• [Exercise]: From the passage on hygge, output the stretch from "Alex Calvert, a" through "affect his mood.", copying it word for word.

But why are people so obsessed with hygge?
Hygge is more than just an excuse to hibernate or redecorate. Hygge could also be a way to feel happier during an otherwise dark and cold season — something Denmark knows a lot about.
Humans today are desperate for anything that provides the feel-good neurotransmitter serotonin, like friendship, human contact and hugs, explains A. K. Pradeep, a neuromarketer and author of “The Buying Brain.”
“Peel away the commercial label of hygge, and what it is at the core of it is a serotonin booster,” Dr. Pradeep tells CNBC Make It. During the winter months (prime hygge season) people around the world might be craving activities that boost serotonin and minimize stress.
Wiking says that hygge is “a survival strategy” in Nordic countries, where the winters are long, and it tends to get very dark around 4 p.m. (However, it can be practiced all year round. “It’s hygge to have a picnic in the park with your friends or barbecue,” he says.)
Alex Calvert, a geophysicist who moved to Copenhagen from the U.S. nine years ago, tells CNBC Make It that he was initially worried how the bleak winters and long nights would affect his mood.

[Stored items]
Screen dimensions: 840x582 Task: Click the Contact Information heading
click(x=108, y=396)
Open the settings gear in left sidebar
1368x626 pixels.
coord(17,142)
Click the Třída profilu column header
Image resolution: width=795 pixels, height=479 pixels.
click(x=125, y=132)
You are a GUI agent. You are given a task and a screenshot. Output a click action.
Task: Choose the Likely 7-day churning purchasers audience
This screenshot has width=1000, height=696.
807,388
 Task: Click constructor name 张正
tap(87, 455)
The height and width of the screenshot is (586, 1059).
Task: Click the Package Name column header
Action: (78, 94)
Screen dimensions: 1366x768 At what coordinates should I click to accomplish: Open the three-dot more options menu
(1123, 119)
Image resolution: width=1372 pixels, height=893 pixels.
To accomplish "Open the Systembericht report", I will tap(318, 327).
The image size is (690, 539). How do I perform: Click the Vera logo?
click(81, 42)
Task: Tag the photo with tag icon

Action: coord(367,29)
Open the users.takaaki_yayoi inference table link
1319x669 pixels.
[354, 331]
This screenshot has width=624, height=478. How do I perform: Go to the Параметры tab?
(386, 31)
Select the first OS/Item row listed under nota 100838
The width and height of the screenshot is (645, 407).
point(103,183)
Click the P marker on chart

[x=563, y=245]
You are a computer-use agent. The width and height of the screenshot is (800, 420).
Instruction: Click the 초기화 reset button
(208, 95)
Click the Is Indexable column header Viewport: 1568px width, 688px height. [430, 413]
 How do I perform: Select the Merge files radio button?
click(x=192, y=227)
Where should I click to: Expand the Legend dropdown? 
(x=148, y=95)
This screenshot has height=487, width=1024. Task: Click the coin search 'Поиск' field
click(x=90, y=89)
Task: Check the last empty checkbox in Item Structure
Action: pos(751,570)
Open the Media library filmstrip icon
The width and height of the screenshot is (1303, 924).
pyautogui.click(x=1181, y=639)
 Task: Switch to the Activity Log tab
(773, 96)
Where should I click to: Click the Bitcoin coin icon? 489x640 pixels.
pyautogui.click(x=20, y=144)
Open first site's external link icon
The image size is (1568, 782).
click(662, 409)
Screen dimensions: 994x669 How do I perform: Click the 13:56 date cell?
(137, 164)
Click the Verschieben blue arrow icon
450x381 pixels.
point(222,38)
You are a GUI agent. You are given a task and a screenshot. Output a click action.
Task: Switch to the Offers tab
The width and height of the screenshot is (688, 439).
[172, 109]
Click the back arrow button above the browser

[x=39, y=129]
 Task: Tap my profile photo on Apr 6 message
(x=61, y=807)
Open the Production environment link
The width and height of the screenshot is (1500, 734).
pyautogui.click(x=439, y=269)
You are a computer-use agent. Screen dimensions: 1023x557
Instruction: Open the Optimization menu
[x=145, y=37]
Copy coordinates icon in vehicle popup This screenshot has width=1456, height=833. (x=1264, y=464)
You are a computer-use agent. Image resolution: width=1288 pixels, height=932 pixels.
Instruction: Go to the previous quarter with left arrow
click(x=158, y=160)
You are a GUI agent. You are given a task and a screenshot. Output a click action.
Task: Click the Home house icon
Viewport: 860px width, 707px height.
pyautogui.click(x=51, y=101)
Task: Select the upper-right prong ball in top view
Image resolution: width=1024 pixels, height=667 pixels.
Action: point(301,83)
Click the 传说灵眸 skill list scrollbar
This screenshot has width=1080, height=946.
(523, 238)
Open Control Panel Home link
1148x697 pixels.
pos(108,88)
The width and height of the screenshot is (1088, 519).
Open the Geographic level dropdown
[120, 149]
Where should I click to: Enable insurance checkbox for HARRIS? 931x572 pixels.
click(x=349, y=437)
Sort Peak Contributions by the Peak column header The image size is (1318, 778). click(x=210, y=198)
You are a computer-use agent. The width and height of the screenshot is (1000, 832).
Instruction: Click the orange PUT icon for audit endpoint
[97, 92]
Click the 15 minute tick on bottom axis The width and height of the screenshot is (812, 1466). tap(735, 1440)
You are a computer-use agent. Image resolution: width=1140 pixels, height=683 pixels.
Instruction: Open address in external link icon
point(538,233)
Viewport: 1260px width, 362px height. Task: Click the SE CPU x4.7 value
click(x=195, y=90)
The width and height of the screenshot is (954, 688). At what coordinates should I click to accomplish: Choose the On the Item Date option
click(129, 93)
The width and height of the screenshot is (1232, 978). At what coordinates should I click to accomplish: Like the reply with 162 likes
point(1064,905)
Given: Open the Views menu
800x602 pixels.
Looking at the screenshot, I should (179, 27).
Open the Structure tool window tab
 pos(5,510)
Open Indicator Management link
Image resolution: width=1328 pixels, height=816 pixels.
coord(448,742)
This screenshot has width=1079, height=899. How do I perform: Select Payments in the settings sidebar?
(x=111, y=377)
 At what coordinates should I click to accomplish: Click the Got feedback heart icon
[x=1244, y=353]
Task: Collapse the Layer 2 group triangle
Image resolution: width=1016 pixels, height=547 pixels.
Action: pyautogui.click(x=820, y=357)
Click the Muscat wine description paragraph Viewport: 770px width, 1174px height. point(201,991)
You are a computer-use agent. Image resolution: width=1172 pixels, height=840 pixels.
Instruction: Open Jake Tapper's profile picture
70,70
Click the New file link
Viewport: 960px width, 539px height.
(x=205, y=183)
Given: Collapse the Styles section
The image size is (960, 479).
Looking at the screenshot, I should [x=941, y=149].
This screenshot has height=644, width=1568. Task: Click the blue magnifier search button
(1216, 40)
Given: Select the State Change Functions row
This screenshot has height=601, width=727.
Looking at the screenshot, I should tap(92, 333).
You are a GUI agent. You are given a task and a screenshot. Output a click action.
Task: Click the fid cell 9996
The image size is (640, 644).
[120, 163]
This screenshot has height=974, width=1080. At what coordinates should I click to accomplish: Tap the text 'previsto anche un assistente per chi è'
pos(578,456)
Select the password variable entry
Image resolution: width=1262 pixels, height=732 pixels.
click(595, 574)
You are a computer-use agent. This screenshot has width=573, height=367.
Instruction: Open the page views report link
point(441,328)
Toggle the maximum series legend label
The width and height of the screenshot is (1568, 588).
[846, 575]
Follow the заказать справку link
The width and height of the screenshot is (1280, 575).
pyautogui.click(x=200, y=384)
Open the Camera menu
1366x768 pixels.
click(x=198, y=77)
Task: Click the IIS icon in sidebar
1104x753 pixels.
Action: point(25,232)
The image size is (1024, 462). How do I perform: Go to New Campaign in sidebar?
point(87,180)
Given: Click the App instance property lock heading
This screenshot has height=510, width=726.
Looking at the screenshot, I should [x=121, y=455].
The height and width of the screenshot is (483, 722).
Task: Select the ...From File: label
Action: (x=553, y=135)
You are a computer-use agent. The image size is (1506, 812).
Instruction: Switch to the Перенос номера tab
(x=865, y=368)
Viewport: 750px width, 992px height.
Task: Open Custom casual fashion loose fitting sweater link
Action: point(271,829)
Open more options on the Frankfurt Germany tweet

• [Finished task]:
Alex Calvert, a geophysicist who moved to Copenhagen from the U.S. nine years ago, tells CNBC Make It that he was initially worried how the bleak winters and long nights would affect his mood.